Однако инстинкт, более сильный, чём воля, заставил его оглянуться, когда он переходил затененный участок. Из головы его улетучились все мысли, а сердце сжала ледяная рука. На него набросилась длинная черная фигура. Лезвие блеснуло в лунном свете, а потом ужасная острая боль пронзила его грудь.
Его глаза выкатились из орбит, дыхание перехватило, и Малар издал хриплый стон. Его взгляд затуманился, обе руки потянулись к месту, куда вонзился кинжал. Потом его колени подогнулись, и он рухнул как сноп.
Напавший на него нагнулся с довольной гримасой. Прежде чем вытащить оружие, он спокойно осмотрелся. Вокруг было тихо и спокойно. Человек резким движением выдернул нож и тщательно вытер его о рукав жертвы. Затем он перерезал убитому горло от одной сонной артерии до другой, снова тщательно вытер лезвие об одежду несчастного, сложил нож и убрал его во внутренний карман.
После этого, одним прыжком перескочив дорогу, он скрылся в колючих кустах на железнодорожной насыпи, с кошачьей ловкостью поднялся по склону, осмотрел пути в обе стороны и перешел через рельсы.
На следующий день, после полудня, атмосфера в полицейском участке Лурда была весьма унылой. Два инспектора криминальной полиции разговаривали с комиссаром Котре и тремя полицейскими. Если бы кто-нибудь пришел навести справки о потерянной вещи, он бы попал в неудачный момент.

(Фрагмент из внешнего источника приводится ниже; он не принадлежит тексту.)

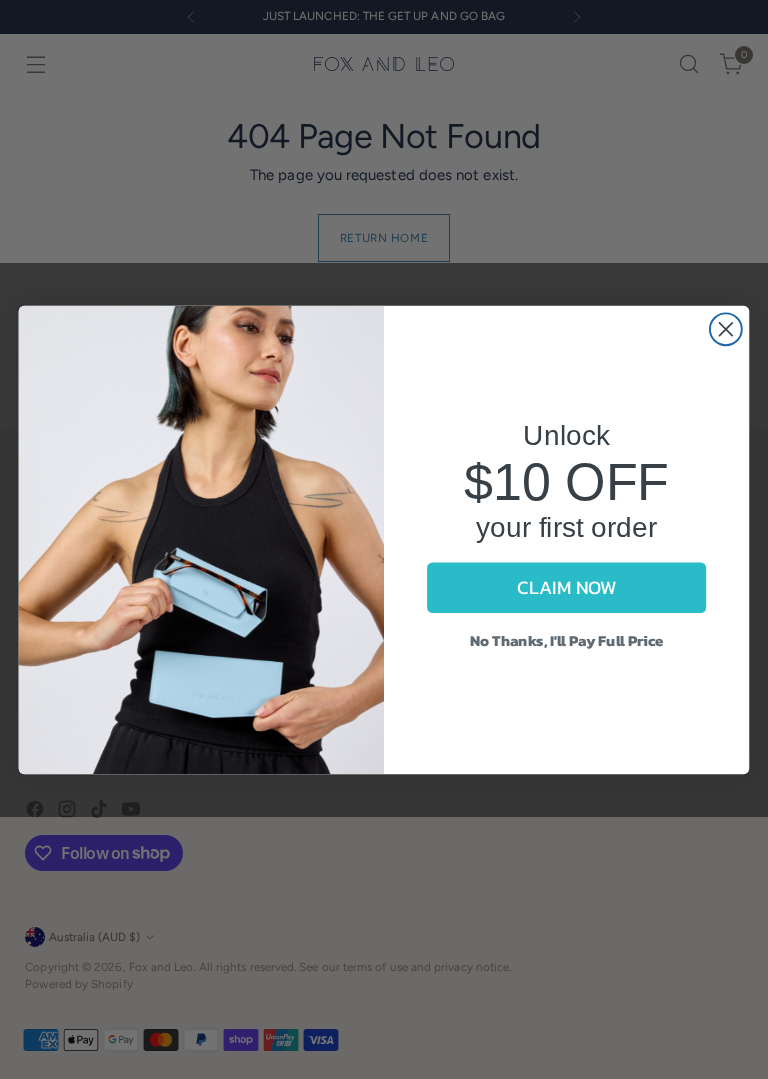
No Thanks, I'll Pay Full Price (567, 639)
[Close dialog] (726, 329)
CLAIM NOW (566, 587)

Полицейские отвечали на вопросы, которыми их буквально засыпали, и ожидали приказов. Оба инспектора были погружены в мрачные раздумья.
— Если вы в этом что-нибудь понимаете, — пробурчал комиссар, — значит, вы чертовски умны…
Шапюи, один из тех, к кому он обращался, присел на угол стола и спокойно сказал:
— Никогда не следует пытаться понять слишком быстро. Сейчас у нас нет никаких фактов и никаких улик. Но ведь в начале расследования это бывает часто.
— Легко вам рассуждать! — усмехнулся комиссар Котре. — За одну ночь убили троих — закололи кинжалами и перерезали горло — в городке, где живут тридцать тысяч иностранных туристов, и нет никакой ниточки, которая тянулась бы к виновным! Ни малейшей улики, которую можно было бы бросить журналистам! Хорошенькое дело! Ничего себе реклама!
Шапюи слегка пожал плечами.
— Мне абсолютно наплевать на вашу рекламу… Здесь это просто болезнь! Вы делаете ее на всем: на свечах, на водопроводных кранах, костылях и бутылках с водой. Если бы вы осмелились, вы бы объявили святой Лиз Тейлор, чтобы привлечь больше народу.
Он отодвинулся от стола, заложил руки за спину и продолжал:
— Итак, некто Малар был убит на дороге из По между полночью и часом ночи. У него ничего не взяли. Некто Гурен был убит тем же способом, примерно в тот же час на дороге из Тарба, женщина по фамилии Тревело была убита у себя дома двумя часами позже. Все трое были хорошо известны в городе, здесь прожили всю свою жизнь и не были связаны между собой никаким родством. Ни в одном случае не найдено орудие преступления, у жертв ничего не взято. Ни свидетелей, ни следов; можно подумать, что все три убийства были совершены призраками. Бригада дорожной полиции не заметила ничего необычного.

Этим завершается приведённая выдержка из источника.